## [What is asked]
1. According to the court opinion, on what date did Seymour Hyman buy the petitioner's stock?
2. Transcribe the court opinion word for word, covering everything from "The Commissioner disallowed" down to "This appeal followed.".

## [Document segment]
Herculite Protective Fabrics Corp. v. Commissioner of Internal Revenue
This text of 387 F.2d 475 (Herculite Protective Fabrics Corp. v. Commissioner of Internal Revenue) is published on Counsel Stack Legal Research, covering Court of Appeals for the Third Circuit primary law. Counsel Stack provides free access to over 12 million legal documents including statutes, case law, regulations, and constitutions.
Opinions
OPINION OF THE COURT
The petitioner is a business corporation, the stock of which was bought by Seymour Hyman on May 11, 1960, at a bargain price after it had suffered [476]*476substantial losses for several years. Operation of the business was continued substantially as before until January 31, 1961, when another corporate enterprise, also owned by Hyman, was merged with the petitioner.
The petitioner’s income tax return for 1961 claimed a carry-over deduction for losses it sustained from 1956 through 1960. A small part of the loss appears to have resulted from operations after Hyman’s acquisition in May, 1960.
The Commissioner disallowed the claimed deduction in its entirety, as both contrary to the provisions of section 269, Internal Revenue Code of 1954, and inconsistent with the special limitations on operating loss carry-over in section 382, and determined a tax deficiency accordingly. The Tax Court sustained the Commissioner’s ruling under the provisions of section 269 without passing upon the application of section 382 to the facts of this case. This appeal followed.

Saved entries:
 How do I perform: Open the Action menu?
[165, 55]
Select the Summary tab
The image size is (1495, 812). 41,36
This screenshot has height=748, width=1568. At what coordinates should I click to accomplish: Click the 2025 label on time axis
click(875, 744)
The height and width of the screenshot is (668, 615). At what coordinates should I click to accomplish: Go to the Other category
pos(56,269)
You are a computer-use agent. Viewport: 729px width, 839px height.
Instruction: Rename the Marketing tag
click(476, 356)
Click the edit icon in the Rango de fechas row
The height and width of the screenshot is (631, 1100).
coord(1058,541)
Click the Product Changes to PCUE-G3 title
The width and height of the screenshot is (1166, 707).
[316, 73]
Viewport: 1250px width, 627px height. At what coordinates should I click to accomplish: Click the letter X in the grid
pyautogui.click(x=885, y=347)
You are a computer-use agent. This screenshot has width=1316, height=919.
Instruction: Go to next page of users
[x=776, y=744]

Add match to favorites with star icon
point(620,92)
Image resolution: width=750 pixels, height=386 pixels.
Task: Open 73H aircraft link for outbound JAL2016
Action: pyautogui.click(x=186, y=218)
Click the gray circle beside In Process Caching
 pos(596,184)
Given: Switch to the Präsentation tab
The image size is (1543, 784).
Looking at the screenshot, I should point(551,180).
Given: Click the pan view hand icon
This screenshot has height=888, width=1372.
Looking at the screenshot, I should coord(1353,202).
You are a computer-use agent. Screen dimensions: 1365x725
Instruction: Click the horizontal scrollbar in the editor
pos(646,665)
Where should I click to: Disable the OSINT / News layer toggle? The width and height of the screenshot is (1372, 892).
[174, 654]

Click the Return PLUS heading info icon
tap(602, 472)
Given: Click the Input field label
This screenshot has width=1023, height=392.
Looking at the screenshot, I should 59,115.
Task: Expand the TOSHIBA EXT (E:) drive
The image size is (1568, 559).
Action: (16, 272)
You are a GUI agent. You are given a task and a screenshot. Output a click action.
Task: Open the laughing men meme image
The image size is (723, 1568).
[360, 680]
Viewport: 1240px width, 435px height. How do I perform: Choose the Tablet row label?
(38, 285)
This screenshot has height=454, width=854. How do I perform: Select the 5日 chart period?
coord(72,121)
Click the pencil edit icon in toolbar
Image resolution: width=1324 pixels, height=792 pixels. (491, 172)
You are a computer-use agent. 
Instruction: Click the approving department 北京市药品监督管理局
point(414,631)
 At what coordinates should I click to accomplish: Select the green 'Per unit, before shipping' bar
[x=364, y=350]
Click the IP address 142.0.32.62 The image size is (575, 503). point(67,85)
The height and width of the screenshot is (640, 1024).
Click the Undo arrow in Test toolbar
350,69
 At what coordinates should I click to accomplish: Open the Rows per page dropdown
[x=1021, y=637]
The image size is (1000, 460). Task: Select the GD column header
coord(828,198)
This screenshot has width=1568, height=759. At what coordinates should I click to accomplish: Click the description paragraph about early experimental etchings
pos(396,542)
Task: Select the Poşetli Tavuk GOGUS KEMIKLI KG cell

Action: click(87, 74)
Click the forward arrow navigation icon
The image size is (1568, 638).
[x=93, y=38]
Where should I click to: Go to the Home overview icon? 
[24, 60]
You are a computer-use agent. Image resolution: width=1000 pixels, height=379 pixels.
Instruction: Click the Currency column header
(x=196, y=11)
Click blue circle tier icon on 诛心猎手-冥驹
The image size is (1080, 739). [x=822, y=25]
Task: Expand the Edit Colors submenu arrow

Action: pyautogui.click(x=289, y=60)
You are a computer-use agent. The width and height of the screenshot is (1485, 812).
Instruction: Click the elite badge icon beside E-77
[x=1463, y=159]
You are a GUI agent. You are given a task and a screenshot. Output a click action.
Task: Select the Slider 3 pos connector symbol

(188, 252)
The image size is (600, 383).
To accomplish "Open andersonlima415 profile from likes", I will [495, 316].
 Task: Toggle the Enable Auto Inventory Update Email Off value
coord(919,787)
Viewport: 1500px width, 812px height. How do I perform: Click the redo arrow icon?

## [Answers to the problems]
1. May 11, 1960

2.
The Commissioner disallowed the claimed deduction in its entirety, as both contrary to the provisions of section 269, Internal Revenue Code of 1954, and inconsistent with the special limitations on operating loss carry-over in section 382, and determined a tax deficiency accordingly. The Tax Court sustained the Commissioner’s ruling under the provisions of section 269 without passing upon the application of section 382 to the facts of this case. This appeal followed.